As we start to recover, más o menos, from Nicolás Maduro’s move —reversed last night— to pull the country’s largest bank note out of circulation, one fact stands out: nobody understands why he made this enormously reckless decision. Not really. We have a proliferation of theories and hypotheses on what he may have been hoping to gain, yes, but none of them are especially coherent. Which means even the wackier ones are plausible.
It could have been Maduro trying to emulate Narendra Modi’s move in fighting corruption in India, or a desperate attempt to curb a sharp rise of the dollar’s value in the black market, or even as they claim, a last ditch move to dump what is ultimately toxic money out of the economy.
Or it could have been nothing other than sheer stupidity by a guy who has raised the bar of stupid on a daily basis since he took office.
It wasn’t a matter of ifs or even whens, but of what would be the breaking point.
Remember, this is a man whose signature election campaign moment featured a conversation with a bird.
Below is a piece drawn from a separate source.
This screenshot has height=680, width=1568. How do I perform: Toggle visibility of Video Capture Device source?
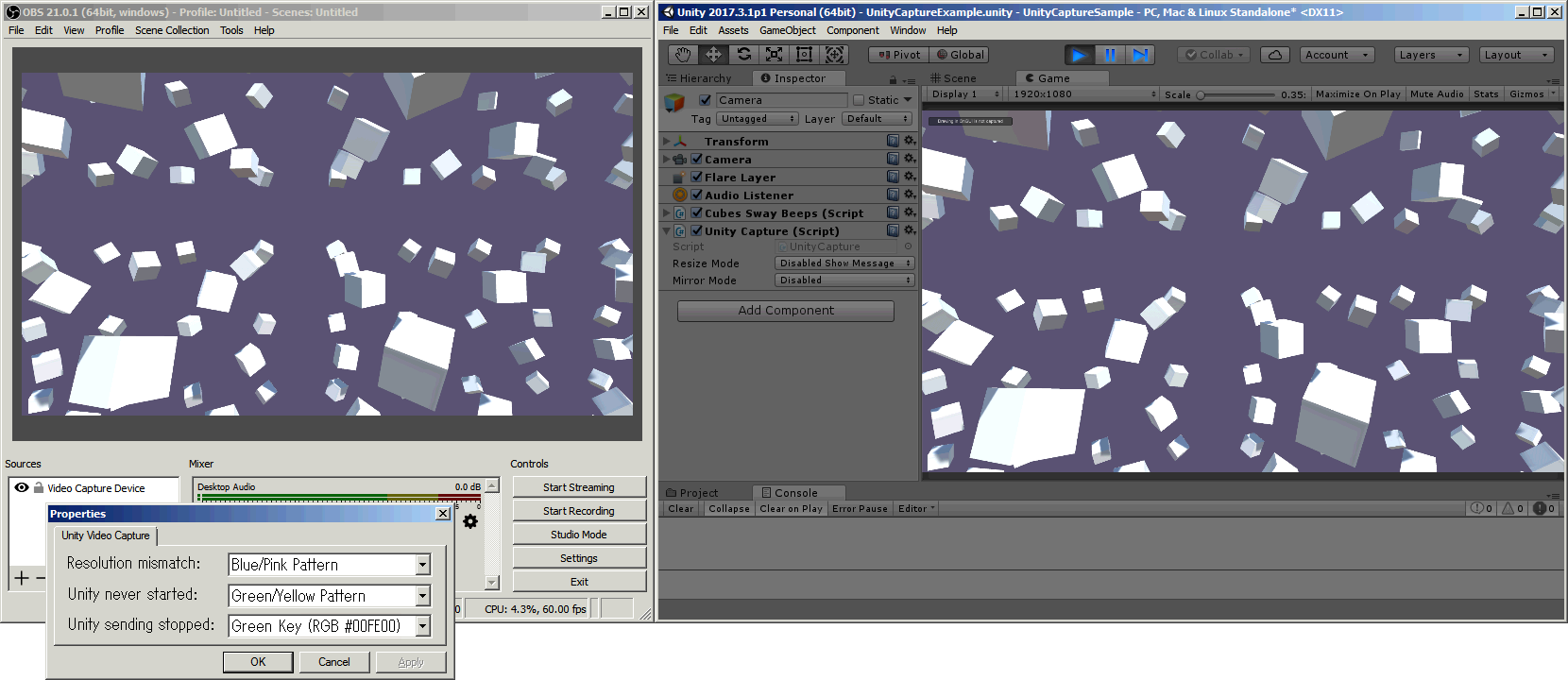(x=21, y=488)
It shouldn’t come as a shock that his understanding of macroeconomics exactly MIT-level.
The violent reaction in Ciudad Bolívar this weekend couldn’t have surprised anyone. Venezuela’s chronic food and medicine scarcity, rampant crime, low living standards, collapsed health and education system, and beaten down economy were bound to end in riots sooner rather than later. It wasn’t a matter of ifs or even whens, but of what would be the breaking point.
The punchline is that this was only the amuse-bouche, a sneak peek into the future.
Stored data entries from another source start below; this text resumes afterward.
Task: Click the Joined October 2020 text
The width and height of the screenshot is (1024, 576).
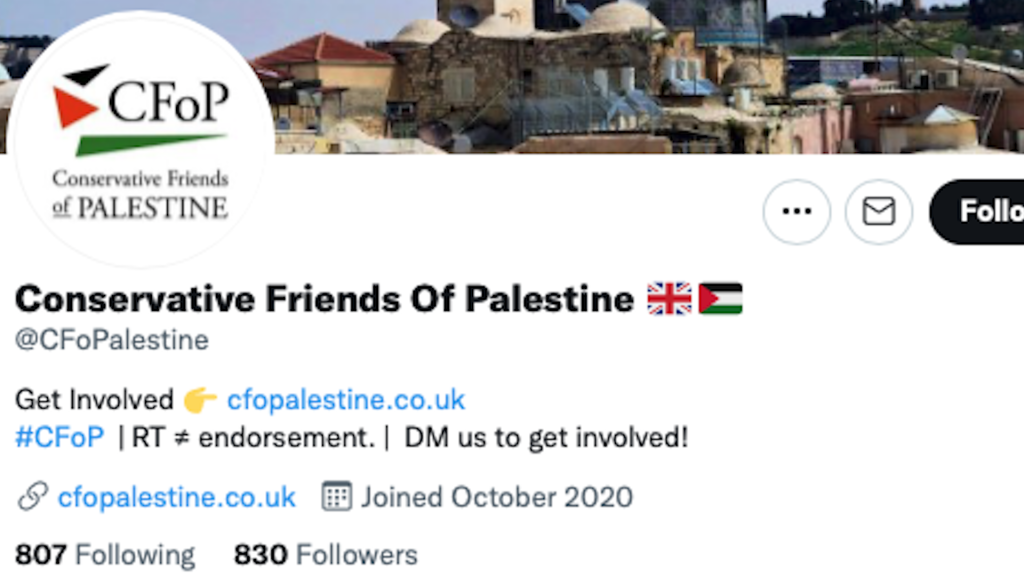Action: coord(496,497)
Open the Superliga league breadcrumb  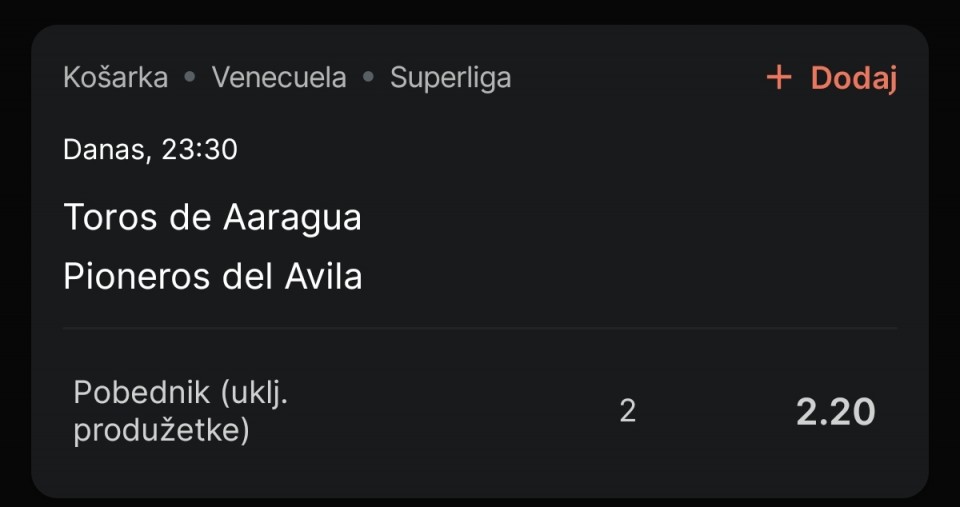[451, 79]
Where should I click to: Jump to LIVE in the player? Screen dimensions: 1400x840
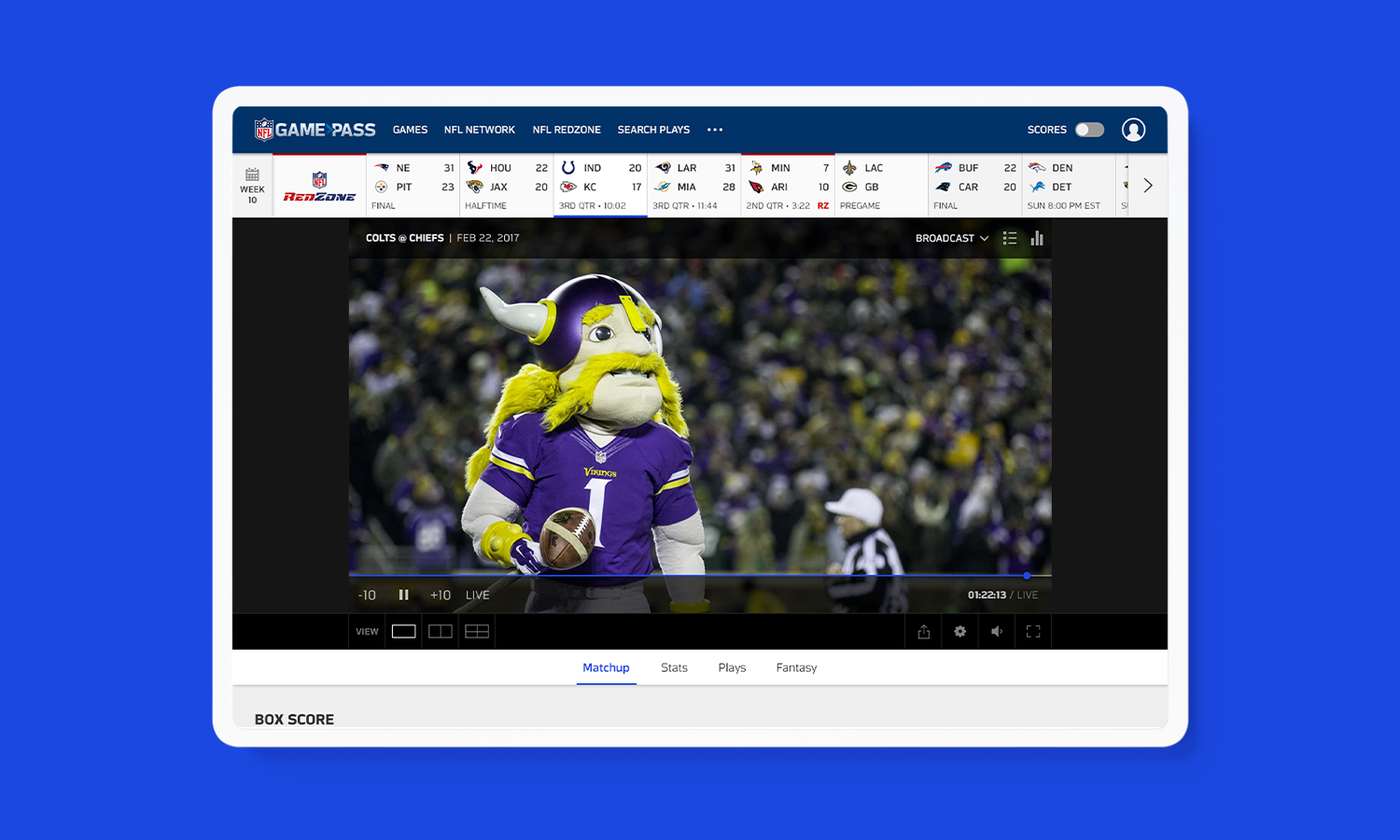pyautogui.click(x=477, y=595)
In Ciudad Bolívar, the police sided with the rioters and the National Guard wasn’t willing to pull the trigger. Not even uniformed mercenaries can ignore how unhinged removing the 100 Bolivar bill was.
It showed how vulnerable and unprepared to stay in power they are. Even amid a militarized country effectively under martial law.
Maduro’s solution was a famous U-Turn to make the now infamous bank note legal tender again. But there aren’t enough bills in the world to hide how ugly their downfall will be.
Amor con hambre no dura. El que a hierro vive, a hierro muere.